Entre setembro e outubro de 2018, análise do ISA identificou 42 focos de desmatamento incidentes em área próxima a aldeia Alto Jamari, onde vivem famílias do povo Uru-Eu-Wau-Wau. Estas áreas somadas representam 692,34 hectares de corte raso de floresta - área equivalente a 700 campos de futebol. As áreas desmatadas e detectadas pelo ISA coincidem com os pontos de acampamento dos invasores indicados pelos indígenas, localizadas na área de sobreposição entre a terra indígena e o Parque Nacional Pacaás Novos.



“É provável que os grileiros estejam aproveitando o período chuvoso para lotear as terras e preparar a abertura de novas áreas no período seco, que inicia em junho”, afirma Tiago Moreira, pesquisador do ISA. Na avaliação de Gabriel Uchida, da Associação Kanindé, uma nova onda de desmatamento é esperada para essa época.

Segundo Awapu Uru-Eu-Wau-Wau, em decorrência das invasões, a caça e a pesca começaram a escassear no território. “Não tem mais paz e liberdade na natureza, não tem mais ar puro. Estamos respirando fumaça”, afirma. A presença constante de intrusos torna a caça perigosa para os indígenas. “É perigoso encontrar algum invasor e ter algum conflito”, diz ele.

Ivaneide Bandeira, da Kanindé, afirma que os indígenas estão psicologicamente abalados. Awapu também relata ameaças constantes por parte dos invasores. "Na última semana, ouvimos um tiroteio acontecer muito próximo à aldeia", relata ele.

Segundo a Kanindé, entidades locais estão por trás das tentativas de grilagens, entre elas uma que questiona a demarcação da terra na Justiça.

Segundo o artigo 231 da Constituição, os índios têm direito originário sobre as terras que ocupam. “São nulos e extintos, não produzindo efeitos jurídicos, os atos que tenham por objeto a ocupação, o domínio e a posse das terras indígenas (artigo 231, § 6º)”. Ou seja, qualquer ato que dê a posse de terra para um não indígena dentro de uma Terra Indígena não tem validade jurídica.

Terra Indígena Uru-Eu-Wau-Wau

O Instituto Nacional de Pesquisas Espaciais (Inpe) já havia detectado altas taxas de desmatamento na TI. Em 2018, os dados oficiais relativos ao Prodes indicam a região como a oitava mais devastada do Brasil, com a perda de 937,15 hectares de floresta entre agosto de 2017 e julho de 2018, um aumento de 41% em relação ao período anterior.

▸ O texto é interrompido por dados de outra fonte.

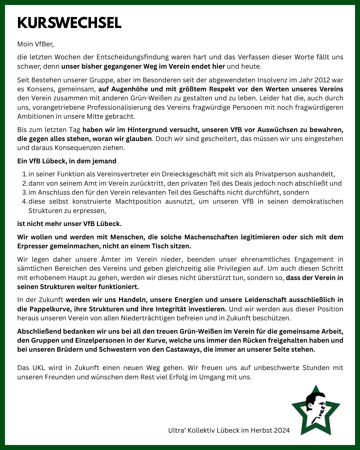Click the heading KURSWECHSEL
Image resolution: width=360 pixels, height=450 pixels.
point(69,23)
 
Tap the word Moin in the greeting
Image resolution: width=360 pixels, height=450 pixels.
point(25,44)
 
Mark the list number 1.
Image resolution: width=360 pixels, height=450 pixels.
point(24,174)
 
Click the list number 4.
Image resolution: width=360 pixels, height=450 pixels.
point(24,201)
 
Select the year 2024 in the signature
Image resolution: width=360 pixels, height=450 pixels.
point(282,430)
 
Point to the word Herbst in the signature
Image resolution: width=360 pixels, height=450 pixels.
point(260,430)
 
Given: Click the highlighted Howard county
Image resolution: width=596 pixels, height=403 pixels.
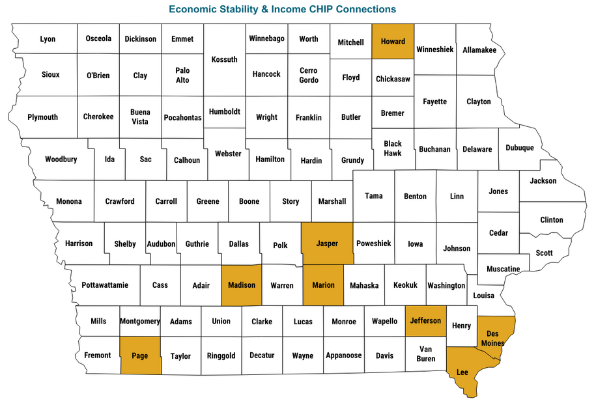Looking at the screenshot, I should [x=393, y=42].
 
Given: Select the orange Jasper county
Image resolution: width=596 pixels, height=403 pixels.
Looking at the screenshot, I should [x=327, y=243].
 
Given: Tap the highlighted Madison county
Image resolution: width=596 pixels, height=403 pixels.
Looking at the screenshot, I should [x=242, y=285].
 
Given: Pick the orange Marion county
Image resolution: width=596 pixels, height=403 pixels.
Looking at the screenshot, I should [x=323, y=285].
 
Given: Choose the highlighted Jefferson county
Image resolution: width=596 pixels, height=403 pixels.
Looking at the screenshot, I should [x=425, y=320].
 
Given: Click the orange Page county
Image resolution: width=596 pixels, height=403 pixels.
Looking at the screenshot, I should [x=140, y=356].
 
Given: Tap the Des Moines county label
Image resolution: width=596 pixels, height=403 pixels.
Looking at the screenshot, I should [x=492, y=338].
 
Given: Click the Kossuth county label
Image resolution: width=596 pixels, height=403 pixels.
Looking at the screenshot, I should [x=225, y=59].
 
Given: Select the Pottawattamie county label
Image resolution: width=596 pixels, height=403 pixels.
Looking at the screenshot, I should [x=105, y=285].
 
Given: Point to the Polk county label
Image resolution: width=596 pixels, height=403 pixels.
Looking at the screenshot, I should [x=280, y=245].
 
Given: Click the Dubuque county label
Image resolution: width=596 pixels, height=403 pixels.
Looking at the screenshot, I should [x=519, y=148].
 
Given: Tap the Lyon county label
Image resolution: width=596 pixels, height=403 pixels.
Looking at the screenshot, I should [x=48, y=39].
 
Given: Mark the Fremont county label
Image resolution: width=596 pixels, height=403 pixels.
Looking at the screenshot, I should [x=98, y=355].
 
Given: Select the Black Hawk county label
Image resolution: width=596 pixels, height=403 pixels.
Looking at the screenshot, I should [x=393, y=148].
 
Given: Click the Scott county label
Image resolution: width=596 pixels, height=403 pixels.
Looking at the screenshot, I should [x=544, y=253].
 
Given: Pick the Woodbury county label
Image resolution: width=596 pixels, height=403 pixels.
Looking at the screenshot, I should [x=61, y=160].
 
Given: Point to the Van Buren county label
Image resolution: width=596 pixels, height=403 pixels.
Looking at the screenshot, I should [x=425, y=354].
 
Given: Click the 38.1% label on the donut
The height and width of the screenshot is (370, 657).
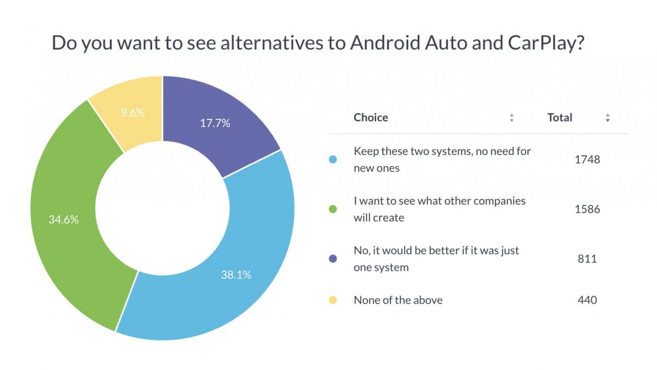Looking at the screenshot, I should tap(235, 275).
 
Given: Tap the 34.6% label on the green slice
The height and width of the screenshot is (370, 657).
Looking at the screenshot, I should tap(64, 220).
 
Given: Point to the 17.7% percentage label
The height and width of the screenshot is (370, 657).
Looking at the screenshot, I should tap(215, 123).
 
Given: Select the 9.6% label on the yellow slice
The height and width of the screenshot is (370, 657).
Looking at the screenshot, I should tap(132, 113).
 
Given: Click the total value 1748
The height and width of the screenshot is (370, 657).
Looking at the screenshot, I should tap(587, 160).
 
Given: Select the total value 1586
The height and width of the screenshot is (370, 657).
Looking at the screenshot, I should tap(587, 209).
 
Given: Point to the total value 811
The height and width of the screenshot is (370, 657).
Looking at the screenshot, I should tap(587, 259).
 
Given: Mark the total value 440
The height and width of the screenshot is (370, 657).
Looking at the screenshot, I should tap(587, 300).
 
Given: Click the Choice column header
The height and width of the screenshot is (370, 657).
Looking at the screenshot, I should tap(371, 117).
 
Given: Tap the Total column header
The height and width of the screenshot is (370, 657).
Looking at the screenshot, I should tap(560, 117).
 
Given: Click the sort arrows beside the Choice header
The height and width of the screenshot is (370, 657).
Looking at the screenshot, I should tap(511, 118).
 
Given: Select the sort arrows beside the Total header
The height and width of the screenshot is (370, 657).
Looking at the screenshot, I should tap(607, 118).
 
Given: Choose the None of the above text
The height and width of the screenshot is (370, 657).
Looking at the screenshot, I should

Além disso, o entorno da TI que não não se enquadra como área protegida, já perdeu mais de 70% de cobertura florestal, considerando um raio de 20 km.

Histórico de ameaças

As invasões no território dos Uru-Eu-Wau-Wau e Amondawa são anteriores à demarcação. Nas décadas de 1970 e 1980, o Incra estabeleceu assentamentos dentro da Terra Indígena. Os agricultores nunca foram indenizados, e o conflito permanece até hoje. Nessa região, entre os rios Nova Floresta e Jamari, o desmatamento é assombroso e já consumiu cerca 60% da floresta da região. Esse desmatamento é ilegal porque não está respaldado por nenhum tipo de licença dos órgãos ambientais competentes.

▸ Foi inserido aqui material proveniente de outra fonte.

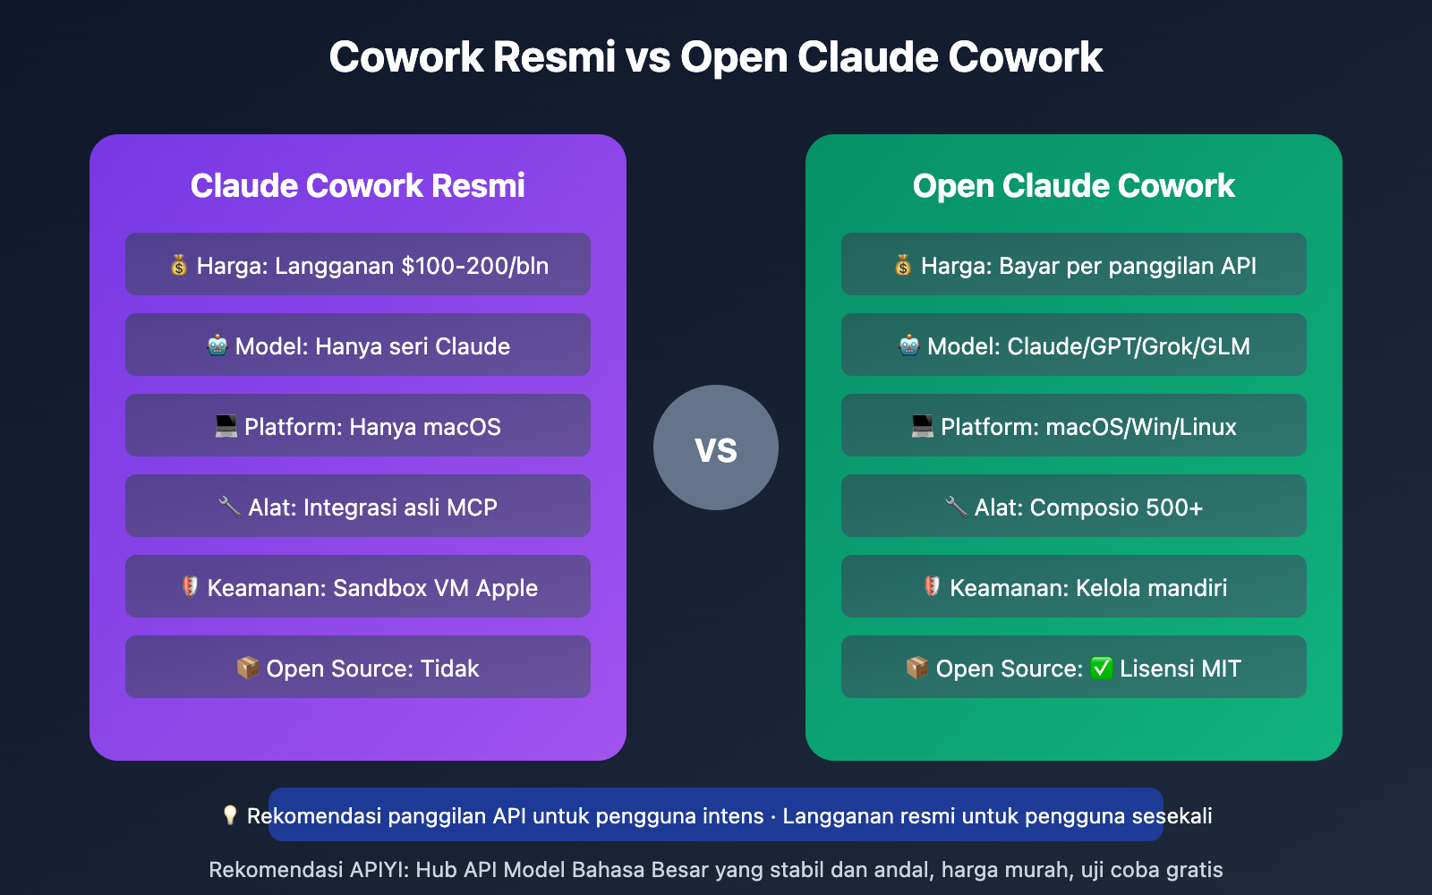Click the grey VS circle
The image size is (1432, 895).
(716, 448)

Muito próximo dessa área que continua em litígio, existem 388 Cadastros Ambientais Rurais (CAR) declarados irregularmente sobre a TI, somando mais de 30 mil hectares. Os CAR são auto-declarados, e necessitam de validação do órgão estadual ou municipal competentes para tornarem-se regulares. “Nesse caso, o CAR não poderá ser validado pelo órgão ambiental porque não é possível regularizar ambientalmente áreas sobrepostas à Terra Indígena, A Constituição Federal garante aos índios o usufruto exclusivo das riquezas dos solos, dos rios e dos lagos existentes na TI. Esses recursos não podem ser compartilhados com invasores ou ocupantes ilegais”, avalia Juliana Batista, advogada do ISA. O monitoramento do ISA detectou, nessa região, a presença de ramais congruentes com os limites dos CAR declarados irregularmente.

Em 2017, a Polícia Federal desarticulou uma quadrilha de grileiros acusadas de invadir, grilar e desmatar a Terra Indígena Uru-Eu-Wau-Wau. Os grileiros haviam dividido a terra em 328 lotes, que eram vendidos por até R$ 40 mil. Na ocasião, foram presas 14 pessoas, entre eles policiais militares acusados de informar os criminosos das operações de fiscalização, com antecedência.